Like many other women of the world, you were at least partially inspired to become a feminist through reading Simone de Beauvoir. We’re sorry you suffered from anorexia when you were young. We’re so pleased you got to spread your wings and travel the world, from Yorkshire to Japan. We’re delighted your writing talent and your buffalo stance on feminism combined to make some of the most extraordinary fiction known to man – dark and twisted modern magical fairytales that defy genre and make the world feel rich and strange and alive. We not only salute you, we bow deeply from the hip. And curtsey while we’re at it. You’re brilliant! May you live forever on our bookshelves and in our hearts and minds…

Love, Mookychick xxx

Angela Carter Quotes:

“Language is power, life and the instrument of culture, the instrument of domination and liberation”

“Stars on our door, stars in our eyes, stars exploding in the bits of our brains where the common sense should have been”

“It is far easier for a woman to lead a blameless life than it is for a man; all she has to do is to avoid sexual intercourse like the plague.”

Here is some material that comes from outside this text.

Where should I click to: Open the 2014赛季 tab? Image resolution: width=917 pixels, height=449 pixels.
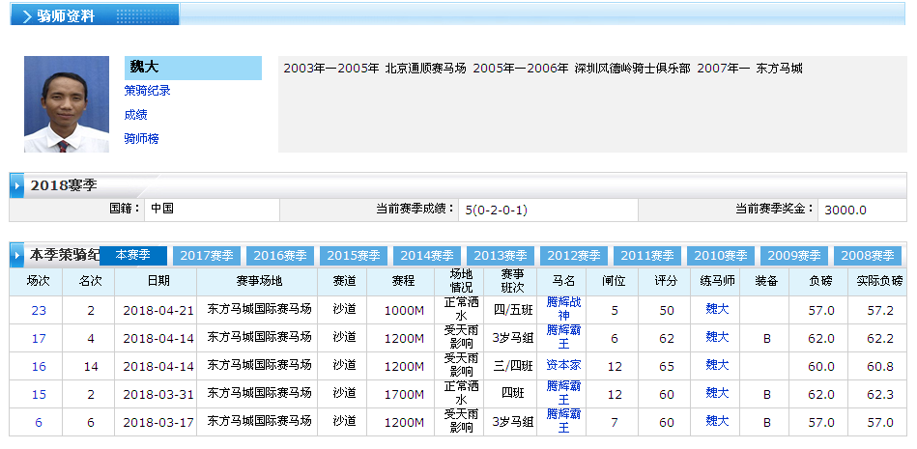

Angela Carter best known for:

Her darkly twisted writing, Angela Carter was a novelist, journalist, playwright, and pretty much every other occupation you can think of that requires a pen, paper and an imagination. Her works are often based around folklore and fairytales, with a feminist slant that still resonates today.

Angela Carter least known for:

Being born with the name Angela Stalker (which strikes a 10 on the Brilliant Name Scale).

Angela Carter – a potted biography

Born in 1940, Angela Carter was evacuated with her brother in early childhood to Yorkshire, where she lived with her grandmother during WWII. She suffered from anorexia through most of her teenage years.

Once she left school, she was given a job in a London newspaper (her father was an influential journalist). She left this job to go to university with her new husband, Paul Carter, when she was twenty. However, she continued to write fiction, and won the Somerset Maugham award for her early work, Several Perceptions. She used the money from this to leave her husband and go to Japan. She worked in a bar and wrote for two years, returning to Britian in 1972 with a new awareness of how gender and symbols impacted society. This led her on the road to feminism. It also influenced her later work because it was her first glimpse of a truly foreign environment. It taught her the importance of sybolism, signs and unwritten social rules, which perhaps is why there are so many taboo themes such as incest and female sexuality in her writing.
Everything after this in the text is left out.